Please return all of the data exactly as written.

START Material supplied

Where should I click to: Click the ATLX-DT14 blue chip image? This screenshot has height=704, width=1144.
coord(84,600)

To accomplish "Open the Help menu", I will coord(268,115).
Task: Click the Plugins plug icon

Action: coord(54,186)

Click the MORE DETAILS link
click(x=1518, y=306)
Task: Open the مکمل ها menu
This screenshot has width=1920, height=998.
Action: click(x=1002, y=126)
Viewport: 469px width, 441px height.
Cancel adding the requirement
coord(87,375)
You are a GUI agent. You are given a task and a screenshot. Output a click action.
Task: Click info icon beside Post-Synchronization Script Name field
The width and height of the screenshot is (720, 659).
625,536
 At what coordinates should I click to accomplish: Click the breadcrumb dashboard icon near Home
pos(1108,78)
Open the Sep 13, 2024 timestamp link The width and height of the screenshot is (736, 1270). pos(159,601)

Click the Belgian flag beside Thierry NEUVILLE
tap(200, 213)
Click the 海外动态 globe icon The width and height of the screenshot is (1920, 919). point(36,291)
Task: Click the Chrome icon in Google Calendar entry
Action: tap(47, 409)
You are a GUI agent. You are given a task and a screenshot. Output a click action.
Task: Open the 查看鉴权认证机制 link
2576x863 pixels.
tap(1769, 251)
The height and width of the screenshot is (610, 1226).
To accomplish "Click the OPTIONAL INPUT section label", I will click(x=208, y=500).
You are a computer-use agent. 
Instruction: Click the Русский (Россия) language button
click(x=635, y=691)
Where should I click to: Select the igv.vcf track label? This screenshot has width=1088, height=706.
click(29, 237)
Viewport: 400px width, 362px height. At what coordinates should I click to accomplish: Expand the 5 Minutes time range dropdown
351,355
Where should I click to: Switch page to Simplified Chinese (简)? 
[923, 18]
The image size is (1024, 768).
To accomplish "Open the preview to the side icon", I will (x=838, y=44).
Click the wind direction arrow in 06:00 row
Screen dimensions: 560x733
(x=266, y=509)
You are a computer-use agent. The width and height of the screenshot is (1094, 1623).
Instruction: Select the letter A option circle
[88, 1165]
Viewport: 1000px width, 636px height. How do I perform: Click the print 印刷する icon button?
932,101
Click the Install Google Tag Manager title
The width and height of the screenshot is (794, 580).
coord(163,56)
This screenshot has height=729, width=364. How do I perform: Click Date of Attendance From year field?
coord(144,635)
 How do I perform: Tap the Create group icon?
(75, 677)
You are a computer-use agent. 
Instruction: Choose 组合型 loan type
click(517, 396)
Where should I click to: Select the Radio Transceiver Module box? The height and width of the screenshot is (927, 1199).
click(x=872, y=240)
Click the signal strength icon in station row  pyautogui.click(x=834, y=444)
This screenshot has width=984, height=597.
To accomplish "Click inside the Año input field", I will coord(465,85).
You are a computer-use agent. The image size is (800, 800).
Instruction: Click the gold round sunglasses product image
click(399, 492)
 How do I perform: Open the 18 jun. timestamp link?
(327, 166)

END Material supplied

◆ Expected output ◆
Where should I click to: Click the ATLX-DT14 blue chip image? This screenshot has height=704, width=1144.
coord(84,600)

To accomplish "Open the Help menu", I will coord(268,115).
Task: Click the Plugins plug icon

Action: coord(54,186)

Click the MORE DETAILS link
click(x=1518, y=306)
Task: Open the مکمل ها menu
This screenshot has width=1920, height=998.
Action: click(x=1002, y=126)
Viewport: 469px width, 441px height.
Cancel adding the requirement
coord(87,375)
You are a GUI agent. You are given a task and a screenshot. Output a click action.
Task: Click info icon beside Post-Synchronization Script Name field
The width and height of the screenshot is (720, 659).
625,536
 At what coordinates should I click to accomplish: Click the breadcrumb dashboard icon near Home
pos(1108,78)
Open the Sep 13, 2024 timestamp link The width and height of the screenshot is (736, 1270). pos(159,601)

Click the Belgian flag beside Thierry NEUVILLE
tap(200, 213)
Click the 海外动态 globe icon The width and height of the screenshot is (1920, 919). point(36,291)
Task: Click the Chrome icon in Google Calendar entry
Action: tap(47, 409)
You are a GUI agent. You are given a task and a screenshot. Output a click action.
Task: Open the 查看鉴权认证机制 link
2576x863 pixels.
tap(1769, 251)
The height and width of the screenshot is (610, 1226).
To accomplish "Click the OPTIONAL INPUT section label", I will click(x=208, y=500).
You are a computer-use agent. 
Instruction: Click the Русский (Россия) language button
click(x=635, y=691)
Where should I click to: Select the igv.vcf track label? This screenshot has width=1088, height=706.
click(29, 237)
Viewport: 400px width, 362px height. At what coordinates should I click to accomplish: Expand the 5 Minutes time range dropdown
351,355
Where should I click to: Switch page to Simplified Chinese (简)? 
[923, 18]
The image size is (1024, 768).
To accomplish "Open the preview to the side icon", I will (x=838, y=44).
Click the wind direction arrow in 06:00 row
Screen dimensions: 560x733
(x=266, y=509)
You are a computer-use agent. The width and height of the screenshot is (1094, 1623).
Instruction: Select the letter A option circle
[88, 1165]
Viewport: 1000px width, 636px height. How do I perform: Click the print 印刷する icon button?
932,101
Click the Install Google Tag Manager title
The width and height of the screenshot is (794, 580).
coord(163,56)
This screenshot has height=729, width=364. How do I perform: Click Date of Attendance From year field?
coord(144,635)
 How do I perform: Tap the Create group icon?
(75, 677)
You are a computer-use agent. 
Instruction: Choose 组合型 loan type
click(517, 396)
Where should I click to: Select the Radio Transceiver Module box? The height and width of the screenshot is (927, 1199).
click(x=872, y=240)
Click the signal strength icon in station row  pyautogui.click(x=834, y=444)
This screenshot has width=984, height=597.
To accomplish "Click inside the Año input field", I will coord(465,85).
You are a computer-use agent. The image size is (800, 800).
Instruction: Click the gold round sunglasses product image
click(399, 492)
 How do I perform: Open the 18 jun. timestamp link?
(327, 166)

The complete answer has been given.